Philip OPAS QC interview 4/8/2003


I got a message from the airline people (while in Bangkok en route from England) that my wife was trying to find me and I tried to ring my wife, but there was a typhoon off that area somewhere – I couldn’t get through and there was an eight-hour delay on the phone. So I went to the Australian ambassador in Bangkok, and asked permission in the circumstances to use the embassy hotline. He gave me approval.

Unfortunately the typhoon was affecting everything all around the region, so although I could speak to Stella, everything I said had to be reinterpreted from some lady telephonist in Hong Kong. She repeated what I said to Stella and what Stella said to me – it didn’t make much sense, except that Ryan had been reprieved.

I thought they weren’t going to hang him. But the moment I got home, I was met by a battery of TV cameras and interviewers – I pushed past them and got to my rooms. The phone went and I picked it up. There was a girl crying on the end of the phone. “You’ve got to help my daddy – they’re going to hang him in the morning.” That was his daughter.

That would have been just some of the psychological pressure that was brought to bear on you.

Yes, well, that afternoon around 4 o’clock, I appeared before the trial judge, Justice Starke, seeking a postponement of the hanging till we had the opportunity of testing new proferred evidence.
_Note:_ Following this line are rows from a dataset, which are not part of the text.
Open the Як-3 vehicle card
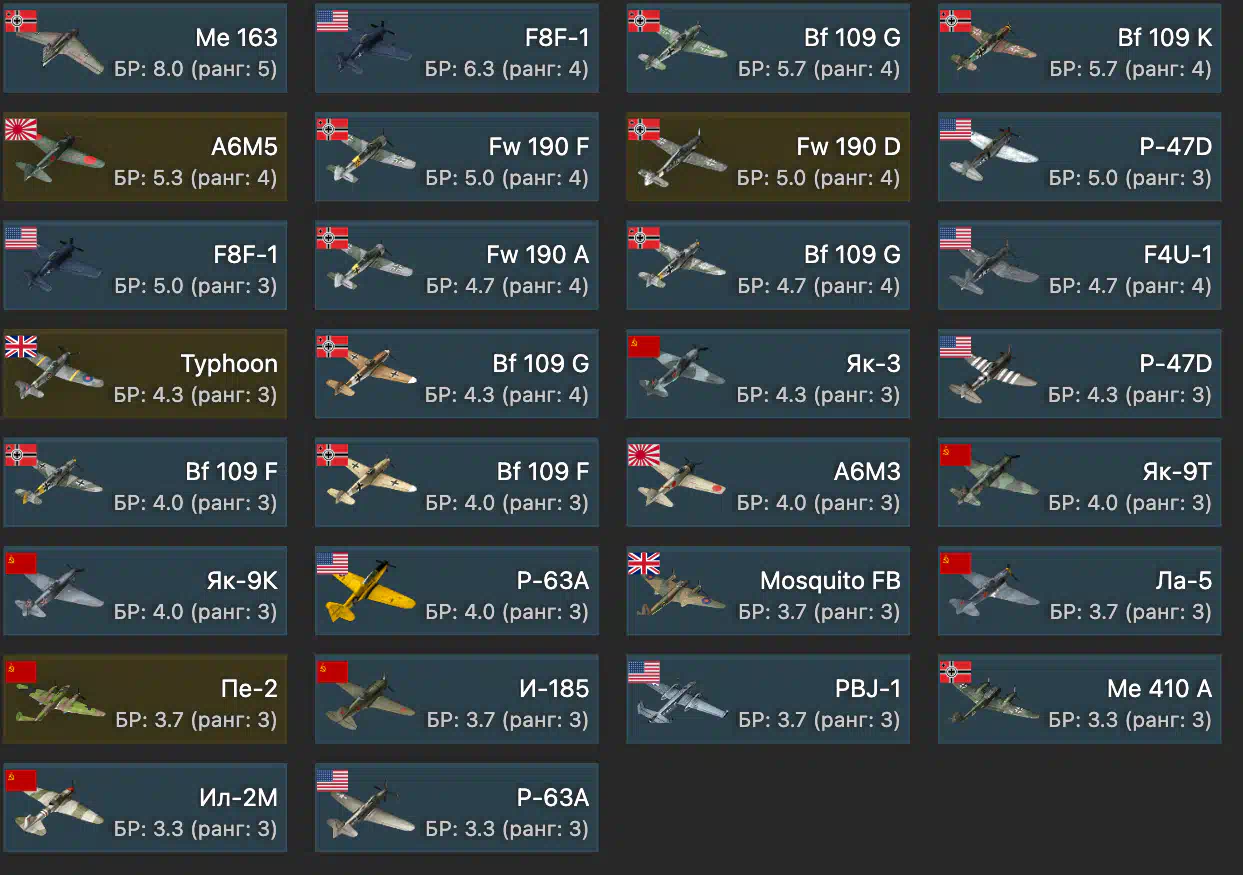The height and width of the screenshot is (875, 1243). [768, 373]
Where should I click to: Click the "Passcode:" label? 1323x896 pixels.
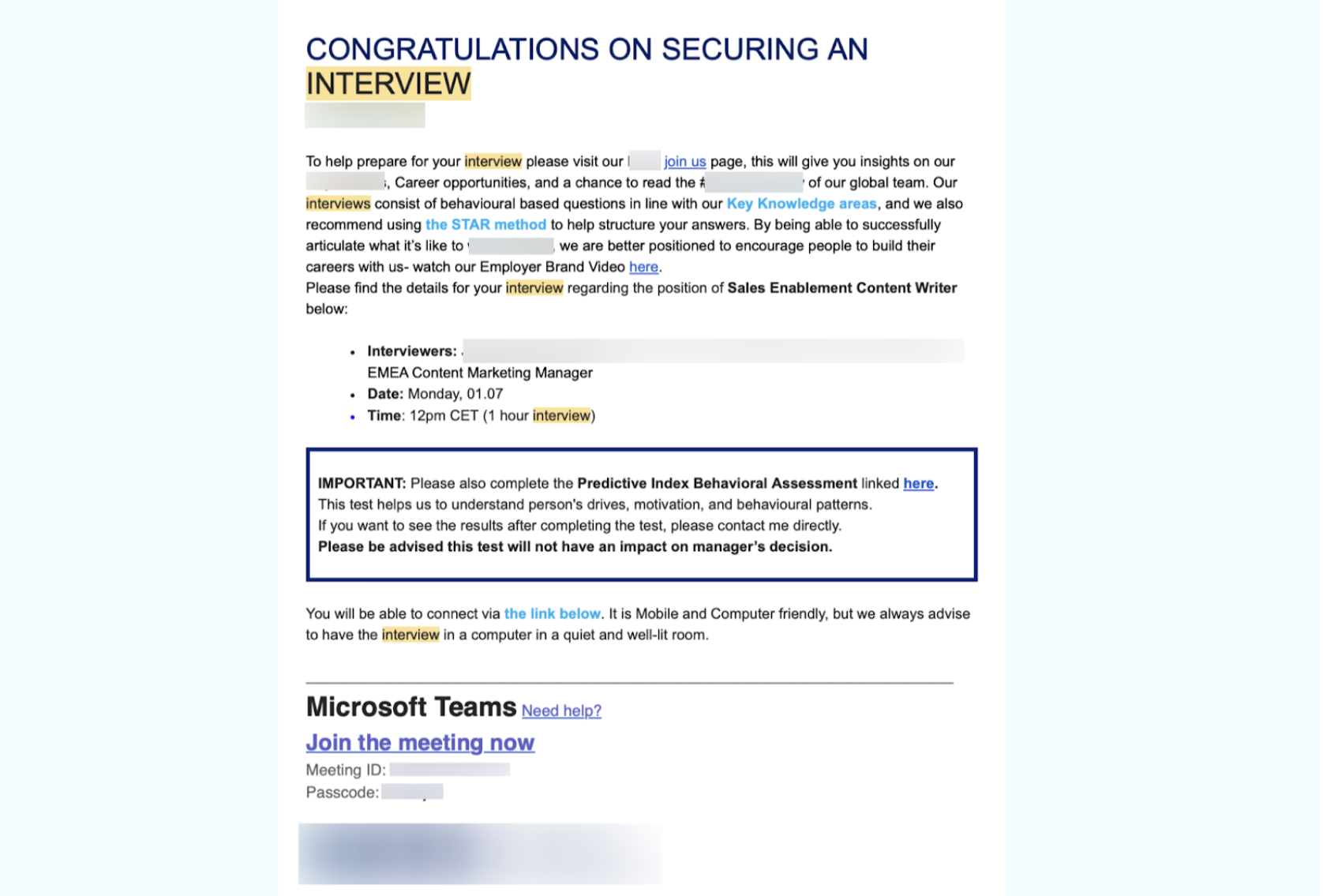[x=342, y=793]
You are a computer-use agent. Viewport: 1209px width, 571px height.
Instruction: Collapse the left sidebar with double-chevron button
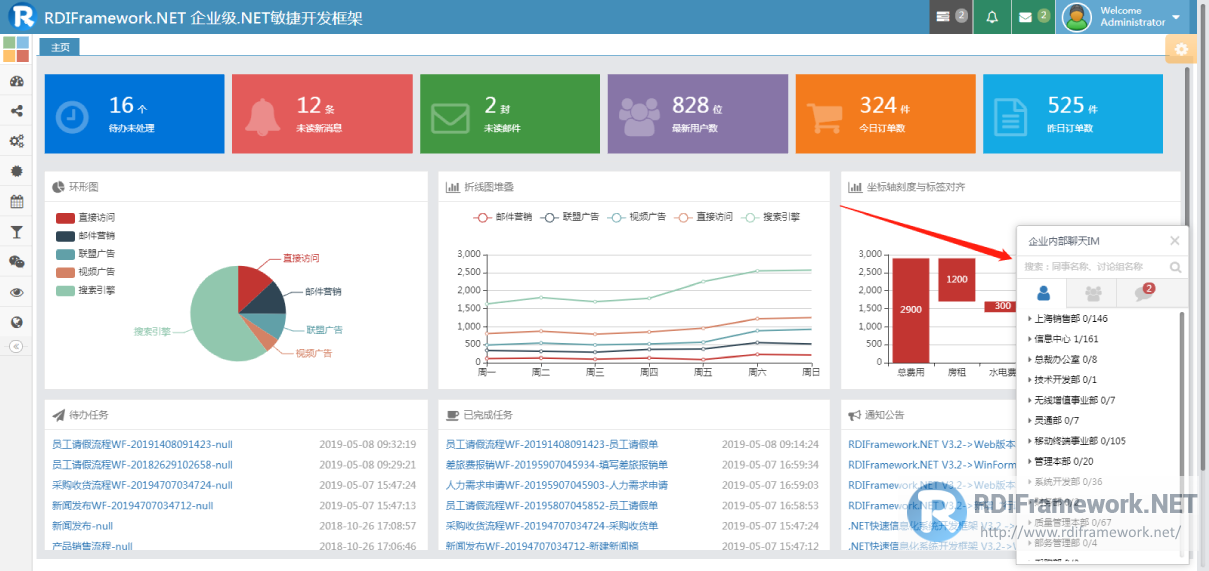pos(16,346)

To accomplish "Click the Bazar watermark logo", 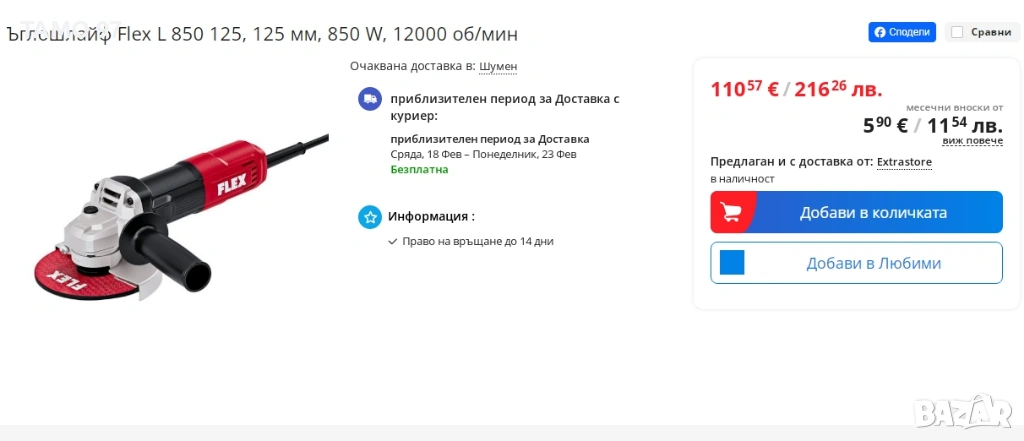I will pyautogui.click(x=963, y=410).
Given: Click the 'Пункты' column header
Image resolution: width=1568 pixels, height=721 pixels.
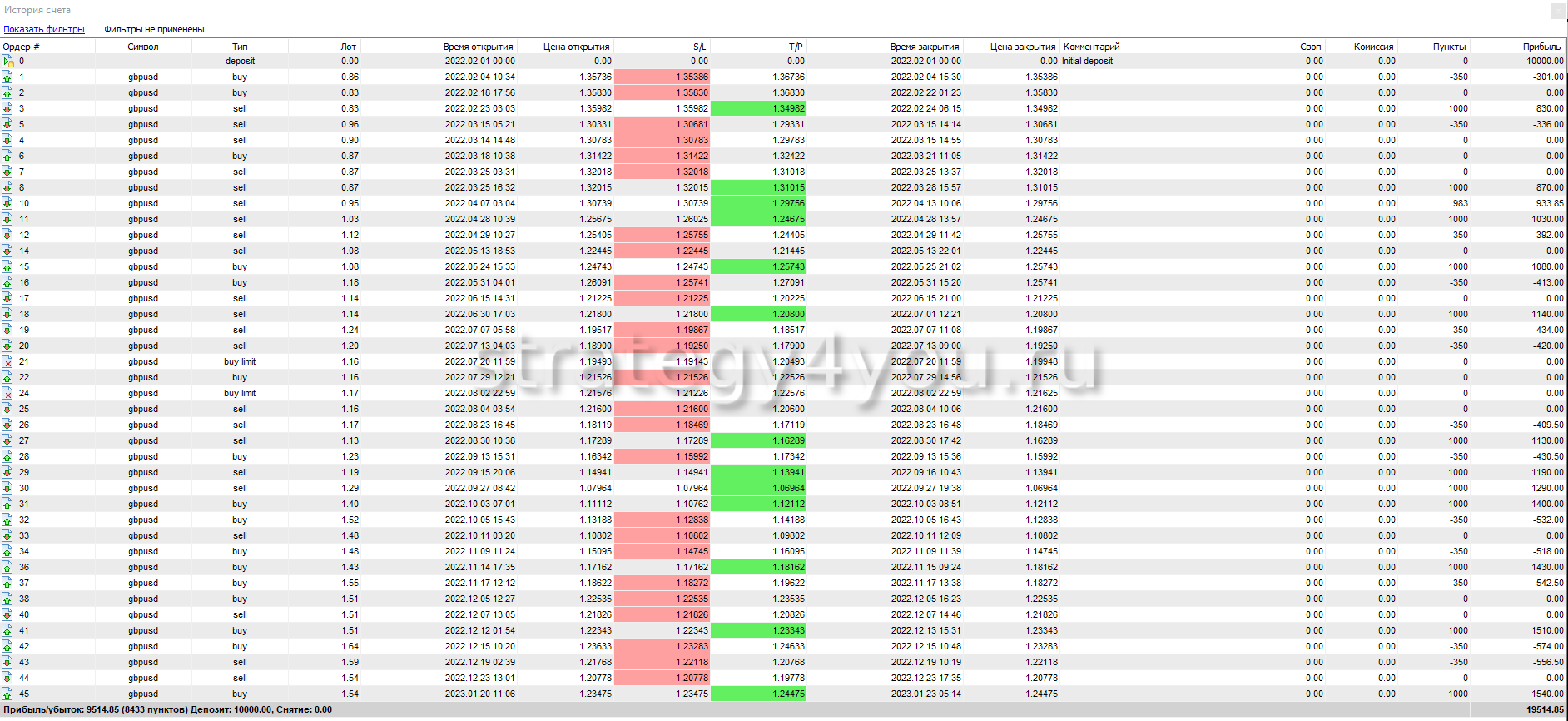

I pleaded with him, and said ‘Why the indecent haste to hang this man until we’ve tested all possible exculpatory evidence?’

He rejected my application and I was on the telephone all night to people, getting phone calls from a number of Liberal party members of parliament, asking what I could do and what I was doing, and I was asking them what they were doing, since I’d exhausted my opportunities. They were all saying much the same thing: ‘we agree with you, he shouldn’t hang, but don’t quote me as saying it’. Well, with the usual backbone of jellyfish, the politicians were not prepared to stand up and be counted. I had phoned and spoken to Sir Rowan Delacombe, because I knew there was an Executive Council meeting that night to discuss the hanging. I wanted to address it.

The last thing that happened – I got a phone call from Brian Dixon, who was a member of parliament, at half past two in the morning. He was offering support, but he couldn’t do anything else. He (Ryan) was hanged at 8 o’clock.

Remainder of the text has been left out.